Die Beute ist bis heute verschwunden

So brachte erst der DNA-Treffer die Polizei auf die Spur des 37-Jährigen. Die Beute haben die Beamten allerdings bis heute nicht gefunden, auch nicht, als sie die Wohnung des Angeklagten durchsuchten. Fixerbesteck und Einwegspritzen entdeckten sie gleichwohl – und auch sonst war die Wohnung des Mannes in einem „wenig prickelnden“ Zustand, wie sein Verteidiger eingestand. So war zum Beispiel der Strom vom Energieversorger abgedreht worden.

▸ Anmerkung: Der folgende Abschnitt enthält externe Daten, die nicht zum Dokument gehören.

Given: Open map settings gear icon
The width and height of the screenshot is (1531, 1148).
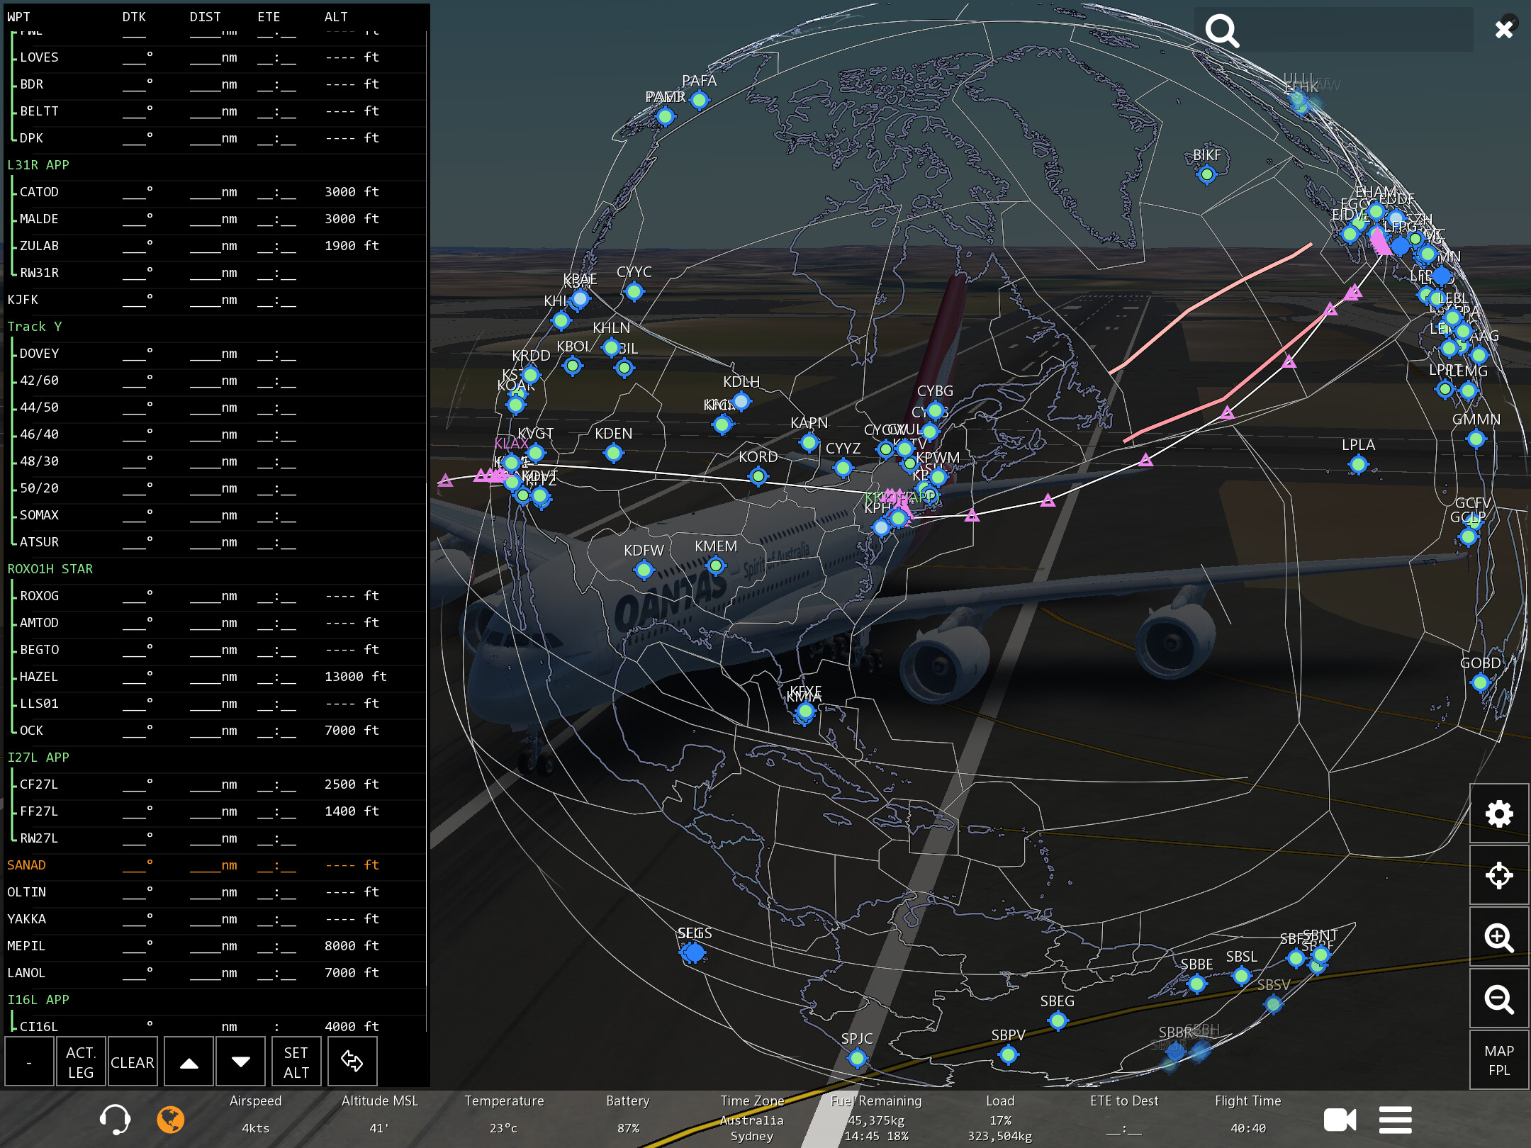Looking at the screenshot, I should [x=1498, y=814].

Kurz nach dem Überfall sei sie zwar sehr schockiert gewesen, sagte die Seniorin vor Gericht, und habe „am ganzen Körper gezittert“. Eigentlich hatte sie damals nur ihre Nachbarin, die im Klinikum behandelt worden war, besuchen wollen. „Mit so etwas habe ich niemals gerechnet.“

Offenbar keine gesundheitlichen Folgen

Doch langfristige gesundheitliche Folgen hatte der Raub nicht. So musste die Frau weder in psychologische Behandlung noch leidet sie unter Schlafstörungen. Nur manchmal, wenn sie mit dem Erlebten konfrontiert werde, gehe es ihr schlecht, sagte sie – und akzeptierte eine Entschuldigung des Angeklagten.

Das Landgericht will schon am Donnerstag ein Urteil gegen den Mann sprechen. Klar scheint, dass er in einer Entziehungsklinik eingewiesen wird, das forderten sowohl die Staatsanwaltschaft wie auch der Verteidiger des Mannes.

Entscheidender ist aber, wie lange er zusätzlich in Haft muss: fünfeinhalb Jahre beantragte der Staatsanwalt, vier Jahre der Verteidiger des 37-Jährigen.